晋江文学城
下一章 上一章  目录  设置

6、从此美人如白骨(上) ...

  •   入夜,古刹响起钟声,一位穿斗篷的男子由道童引至一处闭着门的庭院。他个子高挑,脚步轻盈,肩背挺直,步伐匆匆,虽快却能让小道童刚好跟上。
      “林施主请稍等,小道通传一声。”到了门前,道童擦擦额汗,轻叩门环,门吱呀开了,夜色中,站着一个手执灯笼的貌美坤道。小道施礼:“元师叔。”
      那坤道二十上下,五短身材,面容姣好,风流有韵味,望着林月夏妩媚一笑:“真人听到公子前来,正在里面等候。”
      林月夏点头:“有劳。”跟着那女子向内走去。
      那女子身材丰腴,腰细臀翘,走路半飘半颤,销魂不已,风尘之味甚重,不似修道之人。而林月夏全然没有注意到她似的,眼睛越过斗篷的边沿,仔细在夜色中打量庭院格局,这庭院宽阔,格局舒朗,只右侧有一棵古树,茂密非常。

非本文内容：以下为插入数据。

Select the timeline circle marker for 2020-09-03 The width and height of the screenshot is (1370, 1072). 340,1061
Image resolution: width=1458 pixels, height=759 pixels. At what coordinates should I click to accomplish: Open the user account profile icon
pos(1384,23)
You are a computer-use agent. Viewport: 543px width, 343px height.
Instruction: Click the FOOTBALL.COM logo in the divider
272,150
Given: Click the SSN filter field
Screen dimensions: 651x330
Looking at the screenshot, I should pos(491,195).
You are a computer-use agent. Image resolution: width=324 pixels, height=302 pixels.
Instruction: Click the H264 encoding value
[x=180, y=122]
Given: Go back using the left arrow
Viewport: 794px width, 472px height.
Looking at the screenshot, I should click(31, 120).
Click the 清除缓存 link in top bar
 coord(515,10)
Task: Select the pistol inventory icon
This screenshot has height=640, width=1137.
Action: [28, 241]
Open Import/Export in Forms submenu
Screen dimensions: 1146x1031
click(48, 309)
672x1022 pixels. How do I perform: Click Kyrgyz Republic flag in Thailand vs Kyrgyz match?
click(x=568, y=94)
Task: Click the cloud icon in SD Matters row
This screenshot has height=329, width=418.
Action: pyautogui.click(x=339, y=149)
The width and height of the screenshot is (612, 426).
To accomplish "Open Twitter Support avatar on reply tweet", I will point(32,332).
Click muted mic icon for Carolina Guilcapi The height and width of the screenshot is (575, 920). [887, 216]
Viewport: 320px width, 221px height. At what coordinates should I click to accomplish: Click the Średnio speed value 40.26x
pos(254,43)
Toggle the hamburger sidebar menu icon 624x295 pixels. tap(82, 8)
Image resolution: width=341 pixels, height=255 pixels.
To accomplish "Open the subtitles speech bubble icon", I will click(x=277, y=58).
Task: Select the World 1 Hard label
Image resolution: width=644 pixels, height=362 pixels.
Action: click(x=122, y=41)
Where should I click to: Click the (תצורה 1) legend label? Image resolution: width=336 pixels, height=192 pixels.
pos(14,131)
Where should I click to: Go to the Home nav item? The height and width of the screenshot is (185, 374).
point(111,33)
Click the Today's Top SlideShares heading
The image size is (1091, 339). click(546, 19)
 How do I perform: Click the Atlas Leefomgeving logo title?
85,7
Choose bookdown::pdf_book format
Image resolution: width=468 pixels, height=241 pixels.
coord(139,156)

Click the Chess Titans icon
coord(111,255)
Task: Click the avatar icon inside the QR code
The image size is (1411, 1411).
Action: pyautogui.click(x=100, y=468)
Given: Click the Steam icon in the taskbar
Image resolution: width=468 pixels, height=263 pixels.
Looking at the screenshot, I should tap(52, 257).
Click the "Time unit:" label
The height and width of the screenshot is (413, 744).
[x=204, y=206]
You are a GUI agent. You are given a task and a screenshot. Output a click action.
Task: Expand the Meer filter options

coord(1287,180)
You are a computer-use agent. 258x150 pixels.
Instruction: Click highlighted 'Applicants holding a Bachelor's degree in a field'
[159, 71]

      “这里是真人的方丈所在吗?”林月夏问道。
      “不,这里是真人日常练武的地方。平日里一月只在这里歇个几日,忙碌时,更是只有奴家一人在这里代为看守。”那女子说着话竟然停了下来,看着林月夏眼波流转,言语中带着娇嗔之意。
      林月夏并不看她:“还请姑娘带路。”
      女子见林月夏皮相甚好,生了馋意:“公子好像有些怕奴家!”一边说着一边向林月夏靠近。
      “姑娘请自重。”林月夏神色一凌,眼神中流露一抹杀意,吓得女子向后一退,再不敢造次。到得一处正堂,女子低头道:“林大人,真人正在里面。”然而到底心下不甘,整个人仿佛堵着气。
      林月夏进了屋中,只见此地灯火辉煌,各种刀枪剑戟或悬或插,还有锤叉之类的冷门兵器,仿佛入了一个武器库,正前方是一张豹皮座椅,了听穿一身居家短打,绑着绑腿,道袍随意披在外面,斜倚在那豹皮椅上,不似道士,更像是个山大王。见了林月夏,了听起身拱拳:“林大人这么晚来访,可是有何吩咐?”他打量眼前的林月夏,只见他和之前在丞相府所见已经大为变样,脱了那一身精致花俏的装扮,整个人气质中添几分沉静坚毅。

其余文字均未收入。